Associations of Asthma Severity, Carotid Atherosclerosis, and Serum Inflammatory Markers

After model 3 adjustments, IL‐6 was independently associated with carotid plaque presence (OR, 1.15 [95% CI, 1.05–1.26]; P=0.0001, per 1‐SD increment of 1.53) and TPS (β=0.18 [95% CI, 0.11–0.25]; P<0.001). CRP was slightly associated with carotid TPS (β=0.03 [95% CI, 0.001–0.06]; P=0.04) but not carotid plaque presence (OR, 1.04 [95% CI, 1.00–1.02]; P=0.07). In fully adjusted models that evaluated the associations of asthma subtype and carotid plaque presence or TPS, addition of CRP or IL‐6 did not attenuate the associations of asthma severity and carotid plaque presence or TPS (Figure 2).

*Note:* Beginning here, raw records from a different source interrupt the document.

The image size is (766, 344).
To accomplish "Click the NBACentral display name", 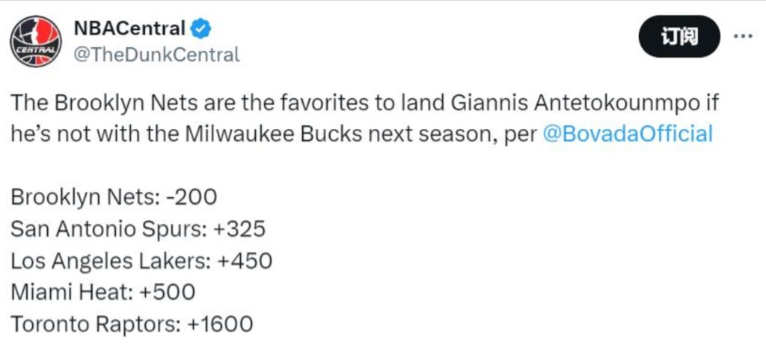I will pos(129,29).
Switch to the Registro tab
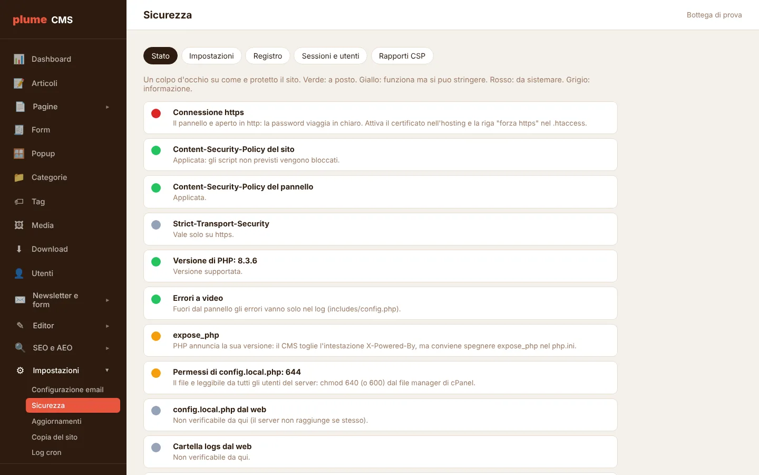 [268, 56]
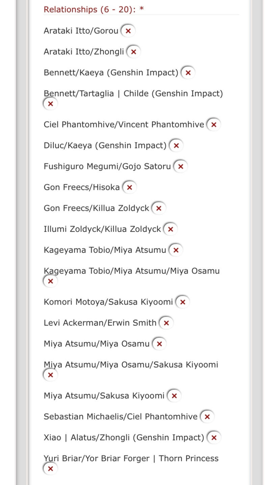Delete Sebastian Michaelis/Ciel Phantomhive tag
The image size is (279, 485).
coord(207,417)
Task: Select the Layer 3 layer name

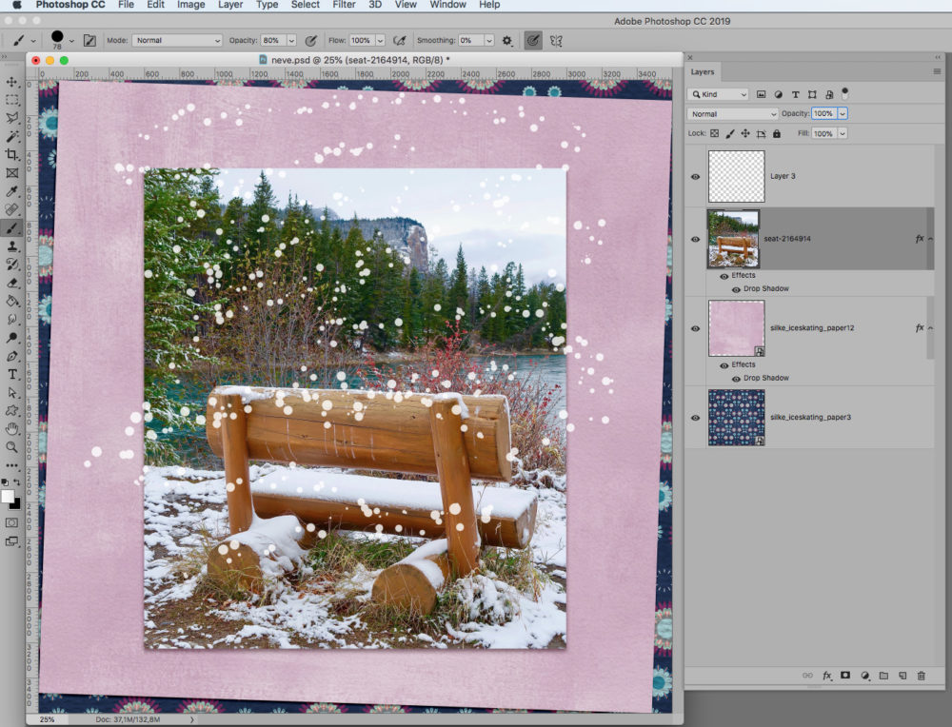Action: pos(783,177)
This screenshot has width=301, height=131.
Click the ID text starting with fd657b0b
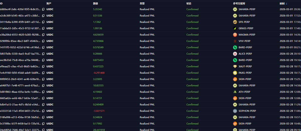click(20, 54)
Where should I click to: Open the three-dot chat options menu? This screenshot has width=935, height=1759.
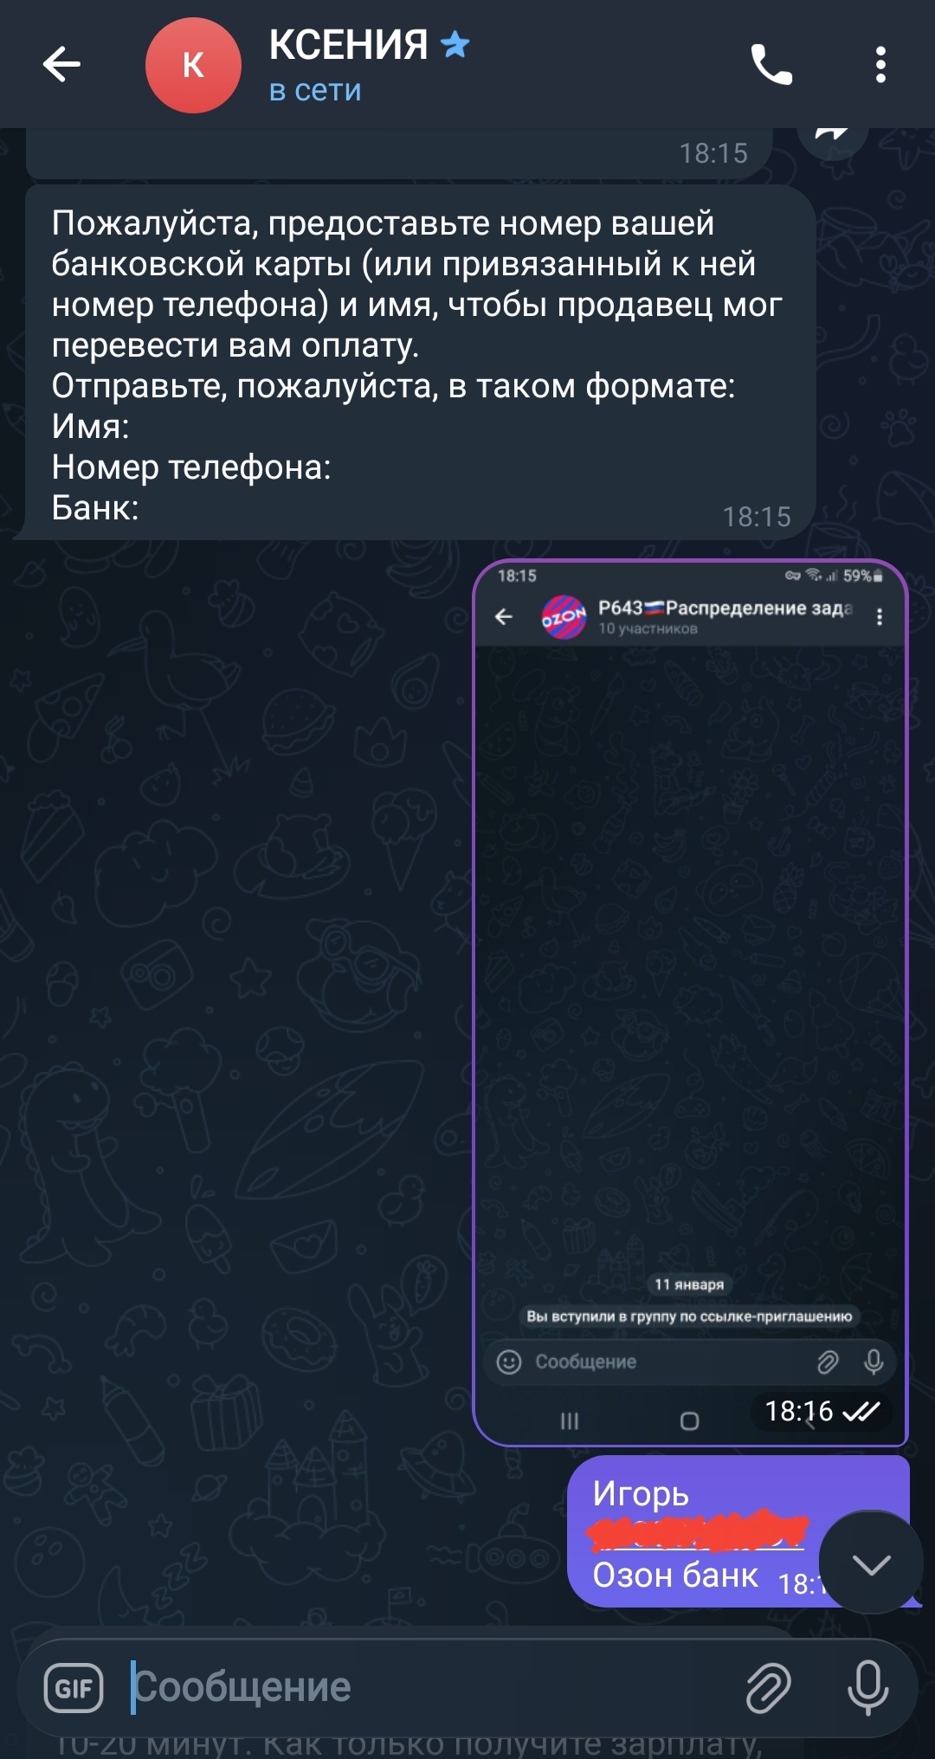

Model 3, adjusted for age, sex, race, body mass index, systolic blood pressure, tobacco use, total cholesterol, high‐density lipoprotein cholesterol, education, statin medication use, antihypertensive medication use, and diabetes. CRP indicates C‐reactive protein; and IL‐6, interleukin‐6.

DISCUSSION

In a large, multiethnic cohort, persistent asthma but not intermittent asthma was associated with carotid plaque presence and TPS, even in models that adjusted for potential confounders and serum levels of either CRP or IL‐6.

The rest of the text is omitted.